As new figures from Which? reveal that four of the five best selling models in the UK are susceptible to keyless theft, TRACKER reports that 88% of all stolen vehicles it recovered in 2018 were stolen without using the owner’s keys – confirming that keyless theft is not just a threat, but a very harsh reality.
Adding to the woes of motorists is the most current Home Office figures on Police recorded crime, which highlight that 50% of the UK’s reported stolen vehicles are never recovered. Clive Wain, Head of Police Liaison at TRACKER explains: “Car theft is much lower than it was 30 years ago, but it’s on the rise again, with some pointing the finger at keyless technology.

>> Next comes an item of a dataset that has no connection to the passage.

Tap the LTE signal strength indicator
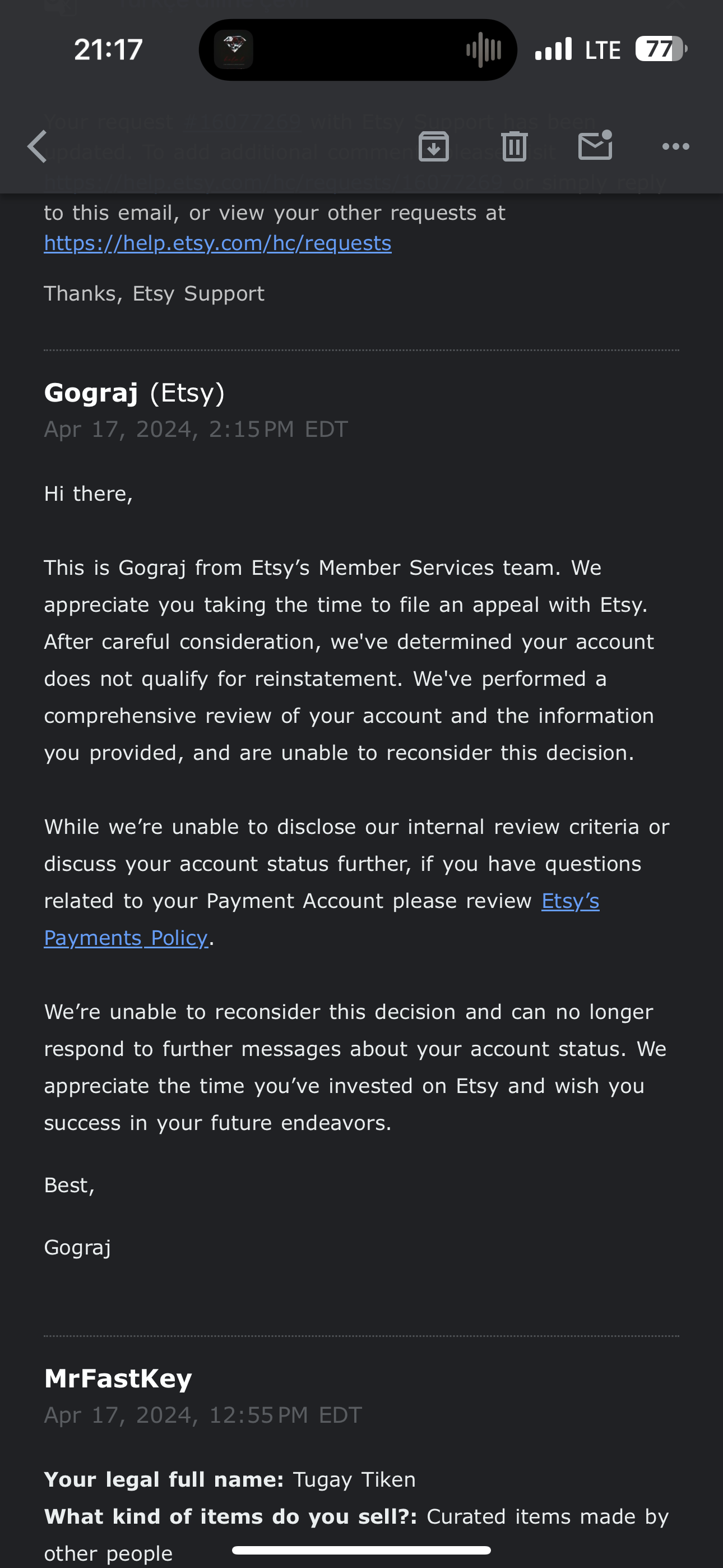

“Sadly, this is supported by our own data which confirms that last year, 88% of the stolen vehicles fitted with a TRACKER device that were then successfully recovered by us, were stolen without using the owner’s keys. This is a disappointing increase from 80% stolen by this method in 2017, but a more significant and worrying increase from 66% in 2016.

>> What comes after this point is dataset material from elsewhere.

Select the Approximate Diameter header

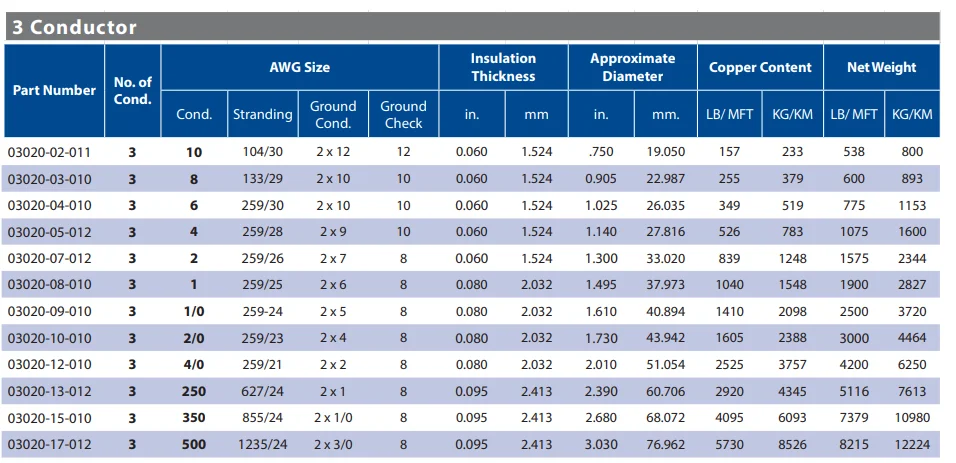point(632,67)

“It’s worth remembering that vehicle security should be multi-layered and shouldn’t just rely on a keyless security system. Traditional physical barriers, such as crook locks and wheel clamps can help deter thieves, but in the event of a car being stolen, vehicle tracking technology plays a powerful role in outwitting thieves.”
TRACKER’s longstanding collaboration with UK police forces, combined with its market-leading technology, means it can locate stolen vehicles anywhere, even if they are hidden in a garage or shipping container. Using a unique combination of GSM, VHF and GPS signals, TRACKER units can’t be interrupted by GPS/GSM jammers, making it superior to others on the market. The covert device is hidden in one of several dozen places around the vehicle and because it’s silent, with no visible aerial, thieves won’t even know it’s there.
“Investing in a tracking device won’t stop a car being stolen, but it can significantly increase the chances of police locating it and returning it to the rightful owner,” concludes Clive Wain. “This, plus added vigilance, dramatically contributes to keeping thieves at bay.”